As the Supreme Court ruling hacked a new path through Britain's system of government, brushing ancient royal powers to one side, from Buckingham Palace came - nothing.
This is precisely where the Queen does not want to be - right in the middle of a political and constitutional hurricane, with the Supreme Court redefining the relationship between judiciary, legislature, government and monarch.
When the Scottish Court of Session ruled that the prorogation was illegal - one of the cases that went to the Supreme Court last week - a Palace source said simply: "The Queen acts and acted on the advice of her ministers".
And that line held right up until today. The Queen has very little, if any, discretion over the prorogation of Parliament.
There's an argument that says the Queen might have turned down Prime Minister Boris Johnson's request, given that his legitimacy is arguably thinner than previous prime ministers.
That would have been running zig-zag through a constitutional minefield.
But what happened today was painful for the Palace.
It wasn't just Mr Johnson's request for a prorogation that was found by the Supreme Court to be unlawful, void and of no effect.
It was also the Order in Council, the legal mechanism that the Queen personally approves, that was found to be unlawful, void and of no effect. And, said the Supreme Court, it should be quashed.
More importantly, the Queen has been dragged by the PM's unlawful prorogation into the place where for decades politicians have agreed she should never be - right into a domestic political argument.
Former Conservative prime minister Sir John Major commented after the judgement that "no prime minister must ever treat the monarch or Parliament in this way again".
He chose his words - and the order of his words - carefully, and conservatively. First monarch, then Parliament. He understands the damage this has done to the position of the Queen.
The man who pretty much defined the modern role of the Queen, the Victorian Walter Bagehot, wrote of the monarchy: "Its mystery is its life. We must not let in daylight upon magic."
The role has always worked in the shadows, the grey areas of the constitution, with an agreement going back decades amongst politicians that unwritten rules and conventions would be respected, and that nothing would be done to put the Queen into an embarrassing position, a position where she could be accused of having a political role.

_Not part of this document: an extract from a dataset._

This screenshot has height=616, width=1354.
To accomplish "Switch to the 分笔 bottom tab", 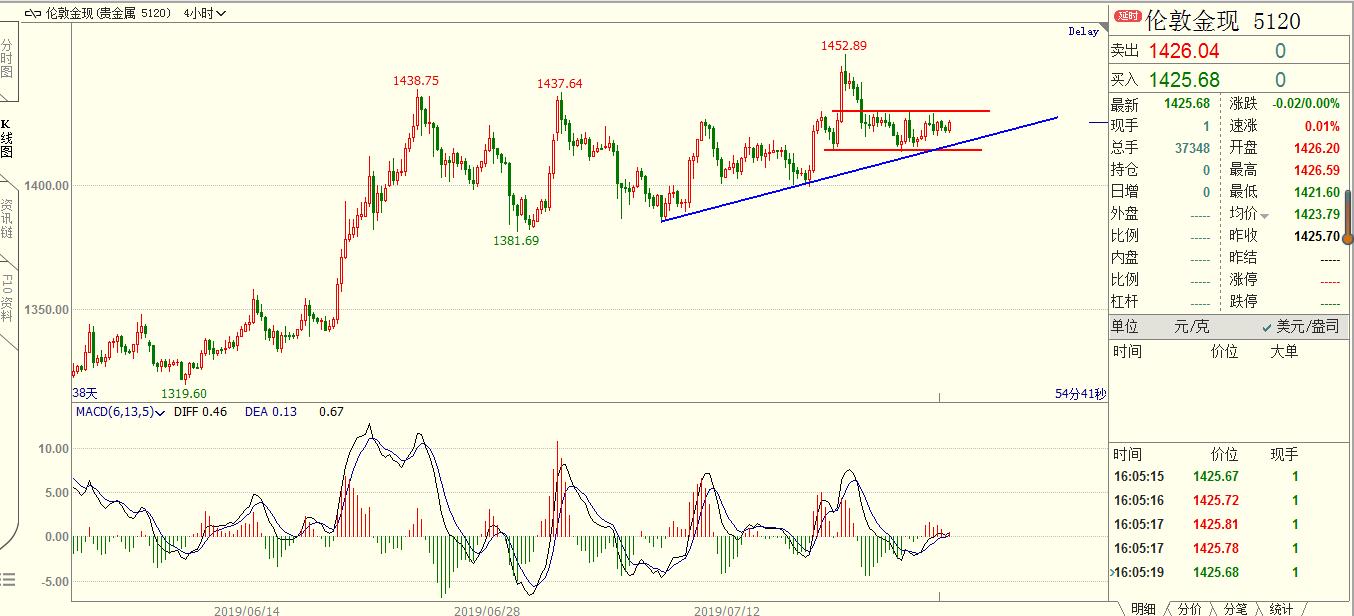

Boris Johnson has blown that apart.
With the Supreme Court judgement a bright and critical light now illuminates the monarchy.
And the cry has gone up - even from the present system's doughtiest defenders - for a written constitution, one where the powers of the different parts of the state and the different nations of the kingdom, are clearly explained and defined.
At which point, of course, some will ask - just what is the role in government, in the 21st Century, of a hereditary monarch?
Elizabeth came to the throne as the age of deference slipped away.
She has been a conservative monarch, content to play little more than a symbolic and ceremonial role. She understands that her position is dependent on her staying deep in the shadows of government.
But now daylight has flooded in. No wonder the Palace has decided to stay silent.